June 1st, 2016, Promulgated by Diane Harris

Admittedly, my prior post  (raging or quibbling, depending on your viewpoint) did not attract much comment.  But that wasn’t the expectation in writing about key verses being left out (or added) in the liturgy.  I don’t go looking for them; they drop on me as both unwanted and repugnant.  Why write?  Perhaps only to “rage, rage against the dying of the light.”  Thank you, D.T.

That said, here, then,  is the next “Irony”, one pointed out to me by friends, who left it to fester in anticipation of my pen, uhh …  keyboard.  At the EF (Latin) Mass last Sunday, we heard the beautiful Corpus Christi readings.  The Epistle was 1 Corinthians 11: 23-29.  Surprisingly (because many times the readings are very different), the Second Reading in the Novus Ordo was 1 Corinthians 11: 23-26. Seeing this juxtaposition, the question comes to mind: “After (presumed) centuries of  reading verses 27-29 in the Corpus Christi liturgy, why does the Novus Ordo drop the last three verses?  Are the words redundant? confusing? mistranslated?  Hardly.

After Paul’s assertion that what he received from the Lord he also handed on to us, and Paul’s specific quote of the words of consecration, with Christ’s command to do the same in remembrance of Him, Paul adds the three verses which are dropped in the Novus Ordo Reading:

From the NAB (which would be the translation to be used in the Ordinary Form of the Mass), these are the three omitted verses:

27. “Therefore whoever eats the bread or drinks the cup of the Lord unworthily will have to answer for the body and blood of the Lord.

28.  A person should examine himself, and so eat the bread and drink the cup.

29. For anyone who eats and drinks without discerning the body, eats and drinks judgment — on himself.” 
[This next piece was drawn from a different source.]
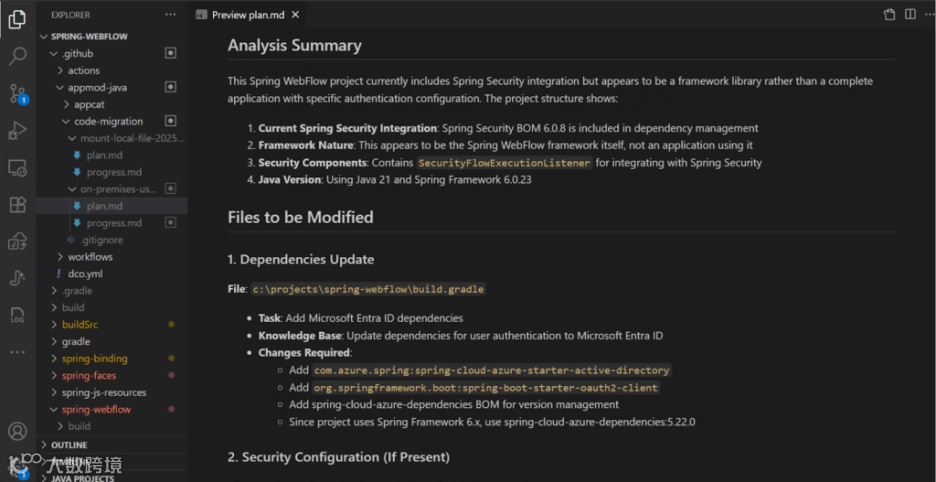Viewport: 936px width, 482px height.
Task: Expand the spring-binding folder
Action: (94, 358)
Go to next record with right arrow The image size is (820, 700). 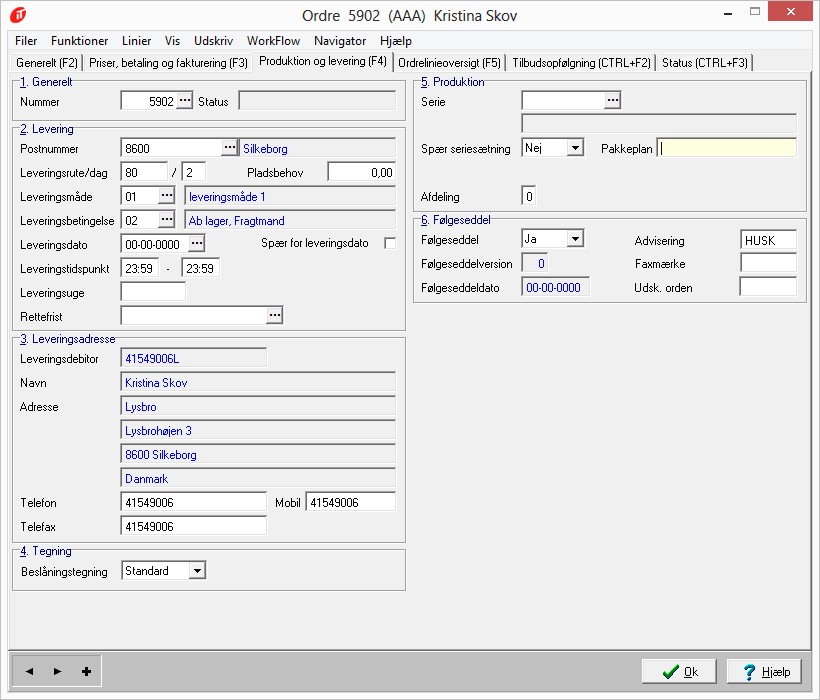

For all the railing today about lack of catechesis, about Synod attendees who would argue for unreconciled adulterous sinners to receive Holy Communion, and with the decline in Mass attendance due to lack of even ‘discerning’ what is the essence of the Mass, it boggles the mind that those three verses are omitted in the Sunday reading.  One can only hope that celebrants, all without the power to change the readings, at least had no doubt about a subject for preaching.  Or did they?